Загружем данные, достаём навыки из вакансий и матчим вакансии с работами в резюме

In [1]:
import json
from typing import List, Tuple, Sequence
import pickle
from tqdm import tqdm_notebook as tqdm
import pymorphy2
import nltk
from cytoolz import pipe
from collections import Counter
import re
import theano
from collections import defaultdict
from collections import Counter

In [2]:
morph = pymorphy2.MorphAnalyzer()
stopwords = nltk.corpus.stopwords.words(
    'russian') + nltk.corpus.stopwords.words('english')
stopwords += [
    'отличный', 'метр', 'наш', 'клиент', 'банка', 'проект', 'литр',
    'желательный', 'др', 'самый', 'мочь', 'хороший', 'год', 'чел', 'обязательный'
]

cache = {}


def remove_numbers(text):
    return re.sub(r'\d+', '', text)


def _get_POS(word):
    if word not in cache:
        cache[word] = morph.parse(word)[0]
    return cache[word].tag.POS


def normal_form(word):
    if word not in cache:
        cache[word] = morph.parse(word)[0]
    return cache[word].normal_form


def is_word_pos_in(word: str, pos: List[str] = None) -> bool:
    if not pos:
        pos = ['NOUN', "ADJF", 'INFN', 'VERB', 'ADJS']

    return _get_POS(word) in pos


def get_words(text):
    return re.findall(r'\w+', text)


def nonempty(x):
    if isinstance(x, Sequence):
        return filter(lambda x: len(x) > 0 and x != ' ', x)
    return x


helper = {}


def remove_numbers(text):
    return re.sub(r'\d+', '', text)


def normalize_skill(skill: str):
    parsed = tuple(
        pipe(
            skill,
            lambda x: x.lower(),
            remove_numbers,
            get_words,
        ))

    clear_skill = []
    dirty_skill = []

    # Последнее стоп слово для dirty_skill
    last_stopword = None

    # Для каждого слова в скилле
    for i in parsed:
        # Нормализуем слово
        word = normal_form(i)

        # Если стоп слово - запомним его
        if word in nltk.corpus.stopwords.words('russian'):
            last_stopword = word

            if word == "без":
                clear_skill.append(word)

        # Проверим на часть речи, длинну и стоплова
        elif is_word_pos_in(word) and len(word) > 3 and word not in stopwords:

            # Если до этого было стоп слово, добавим его в dirty
            if last_stopword and len(dirty_skill) > 0:
                dirty_skill.append(last_stopword)
                last_stopword = None

            # Добавим в чистый скилл слово
            clear_skill.append(word)

            if is_word_pos_in(word, ['NOUN', 'ADJF']):
                dirty_skill.append(i)

    if len(clear_skill) > 1 and len(clear_skill) < 8:
        return clear_skill, dirty_skill

    else:
        return []

In [3]:
def split_skill(a):
    '''Рассказ о программистах или о жизни -> рассказ о программистах, рассказ о жизни'''
    main_skill = a

    def repl(x): return x.replace(',', '|').replace(
        ' или ', '|').replace(' и ', '|').replace('/', '|').split('|')

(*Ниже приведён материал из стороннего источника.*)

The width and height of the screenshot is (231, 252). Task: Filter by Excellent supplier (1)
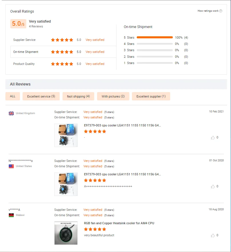151,96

    first_match = re.match(r'([а-яА-ЯA-Za-z\-\s]*([,и\/]|или)\s)', a)

    if first_match:
        first_match = first_match.group()
        a = repl(a.replace(first_match, ''))

        for i in a:
            if len(i.split()) > 4:
                return repl(main_skill)

        variants = first_match.replace(',', ' ').replace(
            ' или ', ' ').replace(' и ', ' ').replace('/', ' ')
        variants = list(filter(len, variants.split(' ')))
        if len(variants) > 1:
            main_phrase = variants[:-1]
            a.append(variants[-1])

            skills = []

            for i in a:
                skills.append(" ".join(main_phrase + [i]))
            return skills
        else:
            return a + variants
    else:
        return [a]

In [4]:
def split_into_skills(text: str) -> List[str]:
    def _split_into_skills(x):
        x = re.sub(r'([А-ЯA-Z])', r'\n\1', text)
        return re.split(r'[\n\.,]', x)

    pre_skills = list(nonempty(_split_into_skills(text)))
    done_skills = []

    for skill in pre_skills:
        skill = skill.replace('/', ' / ').replace("\xa0", " ")
        if len(re.findall("\([а-яА-ЯA-Za-z\-\s]*\)", skill)) > 0:
            skill1 = re.findall(r'\([а-яА-ЯA-Za-z\-\s]*\)', skill)[0]
            skill2 = re.findall(r'[а-яА-ЯA-Za-z\-\s]*\(', skill)[0][:-1]
            done_skills.extend([skill1, skill2])
        elif len(re.findall("([а-яА-ЯA-Za-z\-\s]*([и\/]|или)\s[а-яА-ЯA-Za-z\-])", skill)) > 0:
            new_skills = split_skill(skill)
            if new_skills:
                done_skills.extend(new_skills)

        else:
            done_skills.append(skill)
    return done_skills

In [5]:
from joblib import delayed, Parallel

def parallel(f, data):
    """Run parallel your func on all CPU"""
    
    return Parallel(n_jobs=-1, verbose=3, max_nbytes='1G')(delayed(f)(x) for x in data)

In [6]:
def load_resume_vacancy() -> Tuple[List[dict], List[dict]]:
    """Loads JSON data of SuperJob"""

    def load_json_by_lines(file):
        tmp = []
        
        with open(file) as f:
            for line in tqdm(f.read().split("\n")):
                if len(line) > 0:
                    tmp.append(json.loads(line))
        return tmp
    
    resume = load_json_by_lines("data/resume.json")
    vacancy = load_json_by_lines("data/vacancy.json")
    
    return resume, vacancy

In [None]:
resume, vacancy = load_resume_vacancy()

In [None]:
pickle.dump(resume, open("resume.pck", "wb"))
pickle.dump(vacancy, open("vacancy.pck", "wb"))

In [7]:
resume = pickle.load(open("resume.pck", "rb"))
vacancy = pickle.load(open("vacancy.pck", "rb"))

In [8]:
def add_skills(vac):
    vac = vac.copy()
    skills = split_into_skills(vac['candidat'])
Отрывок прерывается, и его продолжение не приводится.